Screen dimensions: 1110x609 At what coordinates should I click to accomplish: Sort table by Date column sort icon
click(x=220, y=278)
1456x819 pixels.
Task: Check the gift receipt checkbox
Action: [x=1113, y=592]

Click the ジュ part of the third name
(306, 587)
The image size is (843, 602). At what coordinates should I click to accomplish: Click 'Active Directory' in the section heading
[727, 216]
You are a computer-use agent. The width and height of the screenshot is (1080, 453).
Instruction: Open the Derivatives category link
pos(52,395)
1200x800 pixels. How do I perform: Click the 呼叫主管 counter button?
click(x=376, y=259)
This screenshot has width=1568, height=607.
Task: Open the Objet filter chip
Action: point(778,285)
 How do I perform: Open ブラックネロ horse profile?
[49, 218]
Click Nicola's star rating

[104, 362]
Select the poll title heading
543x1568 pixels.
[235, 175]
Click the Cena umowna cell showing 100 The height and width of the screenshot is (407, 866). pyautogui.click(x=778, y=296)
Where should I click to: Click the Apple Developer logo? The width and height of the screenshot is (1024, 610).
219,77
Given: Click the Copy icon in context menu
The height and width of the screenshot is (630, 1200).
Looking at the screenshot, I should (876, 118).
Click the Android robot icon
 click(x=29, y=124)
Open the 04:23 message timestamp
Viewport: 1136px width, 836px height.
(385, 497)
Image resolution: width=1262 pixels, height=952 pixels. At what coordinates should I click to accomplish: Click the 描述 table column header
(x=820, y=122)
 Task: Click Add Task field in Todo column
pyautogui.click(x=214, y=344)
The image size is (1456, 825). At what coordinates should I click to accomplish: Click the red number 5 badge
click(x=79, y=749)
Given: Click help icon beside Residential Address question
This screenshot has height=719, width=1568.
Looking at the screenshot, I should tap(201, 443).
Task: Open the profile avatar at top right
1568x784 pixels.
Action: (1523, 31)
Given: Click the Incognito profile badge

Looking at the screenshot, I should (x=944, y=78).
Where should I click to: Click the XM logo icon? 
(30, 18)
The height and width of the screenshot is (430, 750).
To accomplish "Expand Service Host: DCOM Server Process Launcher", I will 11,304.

### REQUIRED WORK
Retype every entry word for word.

### RESPONSE AREA
Screen dimensions: 1110x609 At what coordinates should I click to accomplish: Sort table by Date column sort icon
click(x=220, y=278)
1456x819 pixels.
Task: Check the gift receipt checkbox
Action: [x=1113, y=592]

Click the ジュ part of the third name
(306, 587)
The image size is (843, 602). At what coordinates should I click to accomplish: Click 'Active Directory' in the section heading
[727, 216]
You are a computer-use agent. The width and height of the screenshot is (1080, 453).
Instruction: Open the Derivatives category link
pos(52,395)
1200x800 pixels. How do I perform: Click the 呼叫主管 counter button?
click(x=376, y=259)
This screenshot has width=1568, height=607.
Task: Open the Objet filter chip
Action: point(778,285)
 How do I perform: Open ブラックネロ horse profile?
[49, 218]
Click Nicola's star rating

[104, 362]
Select the poll title heading
543x1568 pixels.
[235, 175]
Click the Cena umowna cell showing 100 The height and width of the screenshot is (407, 866). pyautogui.click(x=778, y=296)
Where should I click to: Click the Apple Developer logo? The width and height of the screenshot is (1024, 610).
219,77
Given: Click the Copy icon in context menu
The height and width of the screenshot is (630, 1200).
Looking at the screenshot, I should (876, 118).
Click the Android robot icon
 click(x=29, y=124)
Open the 04:23 message timestamp
Viewport: 1136px width, 836px height.
(385, 497)
Image resolution: width=1262 pixels, height=952 pixels. At what coordinates should I click to accomplish: Click the 描述 table column header
(x=820, y=122)
 Task: Click Add Task field in Todo column
pyautogui.click(x=214, y=344)
The image size is (1456, 825). At what coordinates should I click to accomplish: Click the red number 5 badge
click(x=79, y=749)
Given: Click help icon beside Residential Address question
This screenshot has height=719, width=1568.
Looking at the screenshot, I should tap(201, 443).
Task: Open the profile avatar at top right
1568x784 pixels.
Action: (1523, 31)
Given: Click the Incognito profile badge

Looking at the screenshot, I should (x=944, y=78).
Where should I click to: Click the XM logo icon? 
(30, 18)
The height and width of the screenshot is (430, 750).
To accomplish "Expand Service Host: DCOM Server Process Launcher", I will 11,304.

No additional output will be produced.